Luring of transferable adversarial perturbations in the black-box paradigm
This addresses the security issue of adversarial examples for machine learning models, particularly in black-box settings, though it appears incremental as it builds on existing defense strategies.
The paper tackles the problem of defending against black-box transfer adversarial attacks by introducing a removable neural network that induces a 'luring effect' to mislead attackers, achieving efficient defense against state-of-the-art attacks with large perturbations on datasets like MNIST, SVHN, and CIFAR10.

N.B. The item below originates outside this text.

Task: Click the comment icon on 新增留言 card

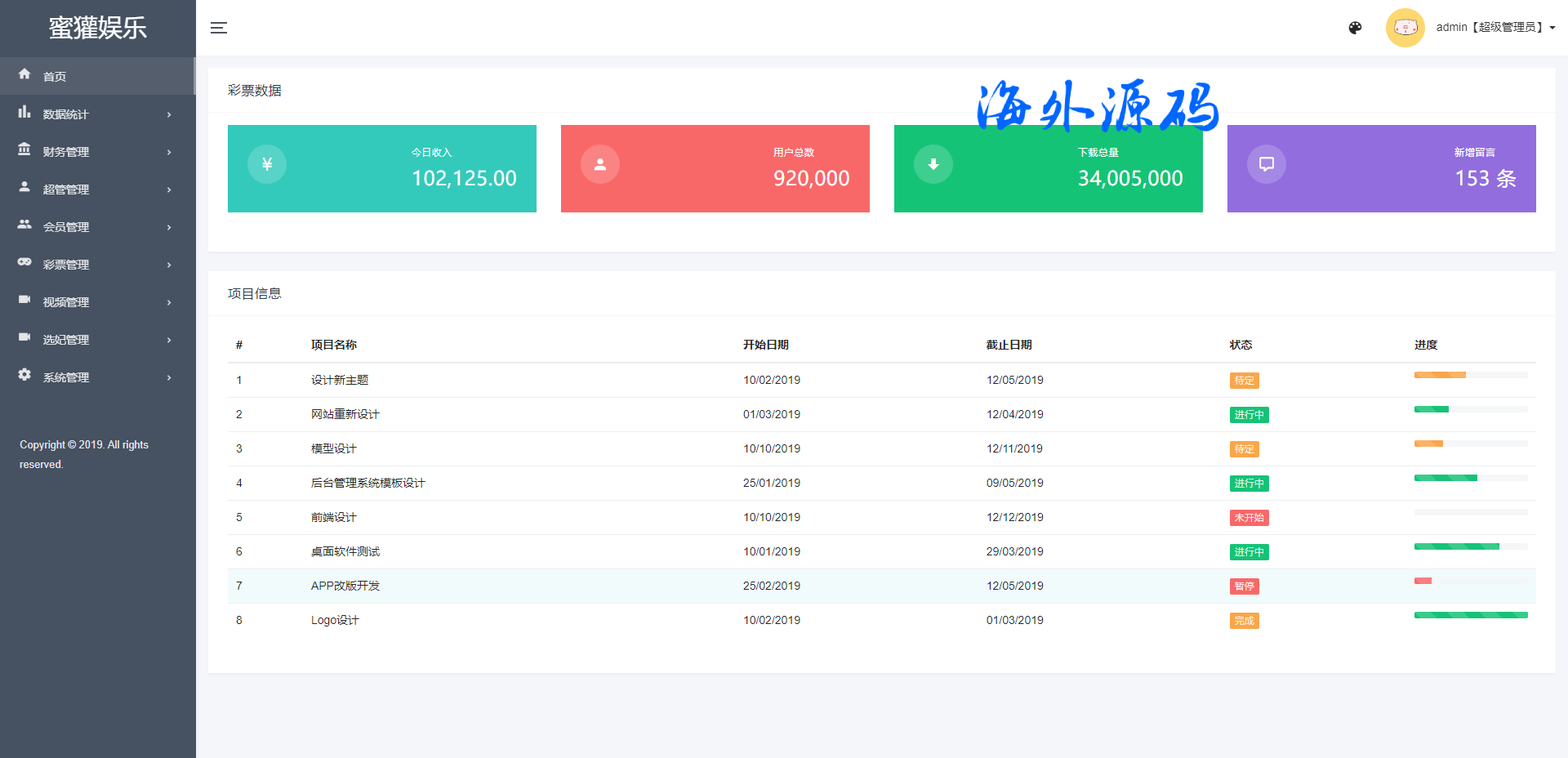Action: 1267,164
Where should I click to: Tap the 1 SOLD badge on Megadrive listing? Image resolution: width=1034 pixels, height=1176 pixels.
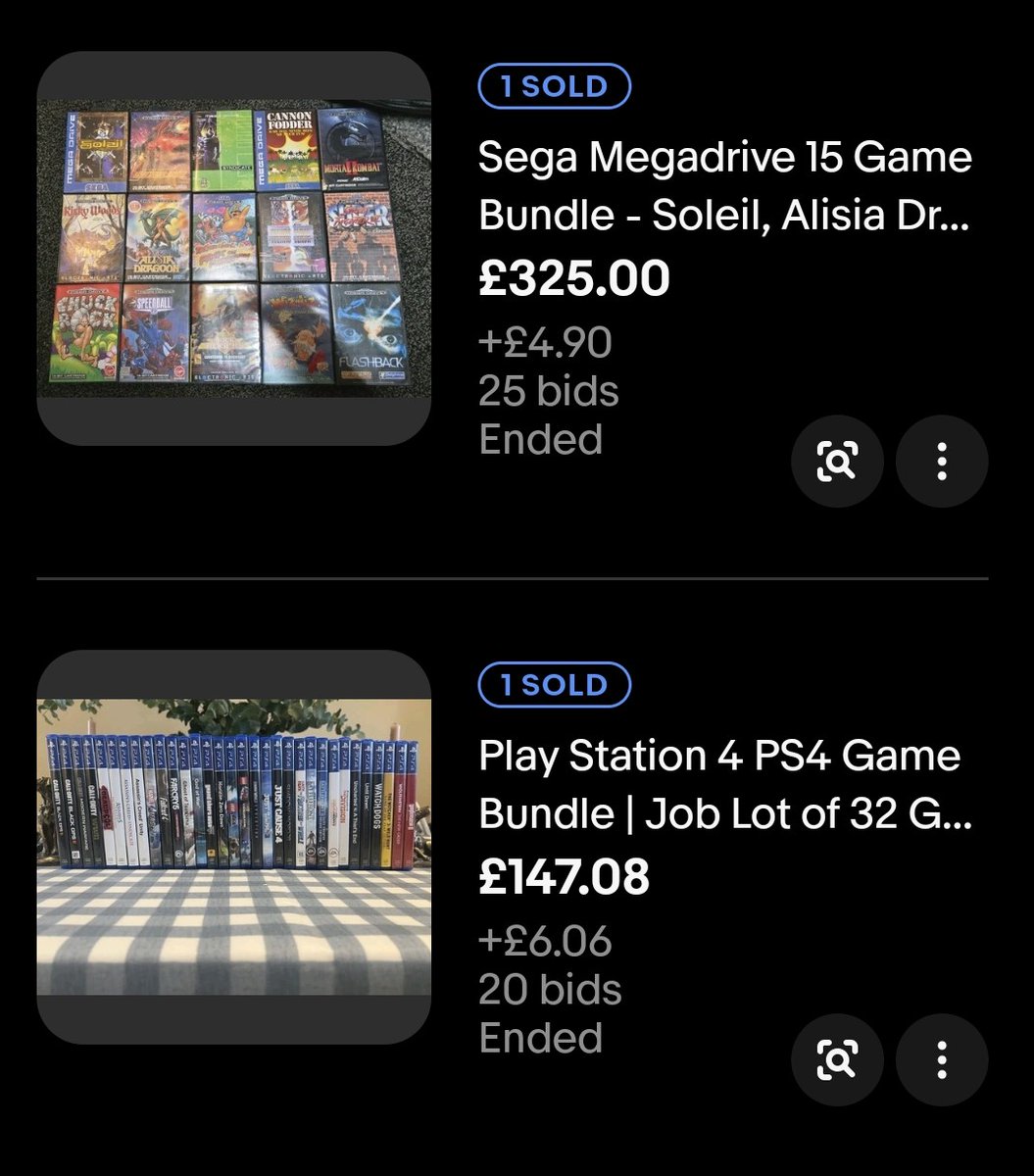tap(555, 86)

The growing interest for adversarial examples, i.e. maliciously modified examples which fool a classifier, has resulted in many defenses intended to detect them, render them inoffensive or make the model more robust against them. In this paper, we pave the way towards a new approach to improve the robustness of a model against black-box transfer attacks. A removable additional neural network is included in the target model, and is designed to induce the \textit{luring effect}, which tricks the adversary into choosing false directions to fool the target model. Training the additional model is achieved thanks to a loss function acting on the logits sequence order. Our deception-based method only needs to have access to the predictions of the target model and does not require a labeled data set. We explain the luring effect thanks to the notion of robust and non-robust useful features and perform experiments on MNIST, SVHN and CIFAR10 to characterize and evaluate this phenomenon. Additionally, we discuss two simple prediction schemes, and verify experimentally that our approach can be used as a defense to efficiently thwart an adversary using state-of-the-art attacks and allowed to perform large perturbations.